Posse (GO) — A enfermeira Rúbia Rodrigues da Silva coordena o posto do Programa Saúde da Família (PSF) na cidade goiana, na divisa com a Bahia. Está acostumada a atender moradores de Posse com a doença de Chagas e a tentar encaminhamentos para centros médicos especializados, em Brasília e em Goiânia. “Aqui, é difícil achar uma família que não tenha Chagas.” Os pais e um irmão de Rúbia têm a doença. A família da enfermeira, a exemplo dos pacientes da unidade do PSF, não teve privilégios: ninguém consegue o medicamento indicado para casos agudos e crônicos. “O que nos dizem é que não está fabricando mais. Fico preocupada com meus pais e meu irmão.”
A indústria farmacêutica desistiu de mais uma doença da pobreza, e isso já faz nove anos. Desde 2003, a Roche Farmacêutica não fabrica o rochagan, nome ainda usado por quem tem Chagas para denominar o benznidazol. A licença foi transferida para um laboratório público, o Lafepe, que só produziu os primeiros lotes do medicamento cinco anos depois. Suspensa a fabricação no ano passado, o problema ganhou contornos internacionais. O Lafepe é o único no Brasil e no mundo a produzir o benznidazol. Praticamente todos os pacientes do mal de Chagas, a maioria deles na América Latina, dependem do medicamento produzido em Pernambuco.

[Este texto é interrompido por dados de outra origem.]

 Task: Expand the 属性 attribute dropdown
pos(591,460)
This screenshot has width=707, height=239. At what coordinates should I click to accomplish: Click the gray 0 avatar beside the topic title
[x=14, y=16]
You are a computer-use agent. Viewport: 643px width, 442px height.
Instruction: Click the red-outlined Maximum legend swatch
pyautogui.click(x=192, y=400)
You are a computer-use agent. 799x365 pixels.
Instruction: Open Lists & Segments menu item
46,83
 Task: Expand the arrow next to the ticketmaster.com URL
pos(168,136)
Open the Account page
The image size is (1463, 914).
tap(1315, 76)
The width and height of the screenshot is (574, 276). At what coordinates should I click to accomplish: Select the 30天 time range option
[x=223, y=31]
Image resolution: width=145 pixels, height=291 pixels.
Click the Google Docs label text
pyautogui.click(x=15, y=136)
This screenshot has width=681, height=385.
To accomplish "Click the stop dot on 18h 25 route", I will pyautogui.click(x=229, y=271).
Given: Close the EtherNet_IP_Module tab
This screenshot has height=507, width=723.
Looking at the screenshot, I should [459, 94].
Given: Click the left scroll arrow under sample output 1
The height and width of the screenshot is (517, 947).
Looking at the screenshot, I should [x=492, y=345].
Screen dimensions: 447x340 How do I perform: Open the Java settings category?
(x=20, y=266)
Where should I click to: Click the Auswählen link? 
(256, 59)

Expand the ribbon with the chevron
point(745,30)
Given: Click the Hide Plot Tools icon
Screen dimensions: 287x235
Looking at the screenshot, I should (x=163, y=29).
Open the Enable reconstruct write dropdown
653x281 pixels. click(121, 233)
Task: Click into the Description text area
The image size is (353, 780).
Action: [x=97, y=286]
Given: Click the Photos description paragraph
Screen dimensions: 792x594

“A situação chegou a um ponto crítico”, admite o diretor-presidente do Lafepe, Luciano Vasquez Mendez. “Se a matéria-prima não chegasse, haveria colapso no abastecimento.” O Correio apurou que houve, sim, desabastecimento. Municípios do interior do país, como Posse, deixaram de receber o benznidazol ao longo do ano passado. São exatamente locais com grande quantidade de doentes crônicos e com possibilidade de novos casos da fase aguda da doença. O acompanhamento, o custeio da produção e a regulação dos estoques de benznidazol são responsabilidades do Ministério da Saúde. Apesar de o presidente do Lafepe ter admitido ao Correio que a produção do benznidazol foi paralisada por sete meses, o Ministério da Saúde diz que “não é verdade” que o medicamento deixou de ser produzido. “Não há desabastecimento e, até este momento, não há registro de falta localizada do referido medicamento”, sustenta, por meio da assessoria de imprensa.
Sofrimento coletivo
A doença de Chagas é uma realidade em 40 das 120 casas que formam o povoado de Nova Vista, em Posse (GO). Os moradores doentes têm acesso a um posto de saúde instalado no distrito, mas a unidade só consegue oferecer atendimento e medicação para hipertensão arterial. O diagnóstico de Chagas, para boa parte deles, ocorreu em razão da pesquisa do instituto norte-americano Texas Biomedical.
A agente de saúde do povoado, Ana de Sousa Almeida, de 52 anos, consegue custear um tratamento especializado. Uma raridade no local. Ana sabe que tem Chagas há 10 anos. Desenvolveu megaesôfago e uma cardiopatia. Para se tratar, vai a Goiânia uma vez por semana, um percurso de mais de 500km. “Não tenho plano de saúde. Então junto um dinheirinho e faço as consultas por órgão. Numa semana o coração, na outra o esôfago.” Quase todos os moradores perderam pais ou irmãos em decorrência das complicações da doença. “Sei que vou morrer do mesmo jeito”, diz Ana.
Na região do Bacopario, também zona rural de Posse, famílias inteiras foram acometidas pelo mal. Jesumar Rosa da Conceição nasceu no Bacopario, tem 32 anos, vai ser pai pela segunda vez e há cinco anos está na fila do INSS para obter aposentadoria por invalidez. A doença de Chagas o obrigou a parar de trabalhar. “Só planto um milho para comer.” A mãe de Jesumar morreu com Chagas, aos 48 anos. O avô também.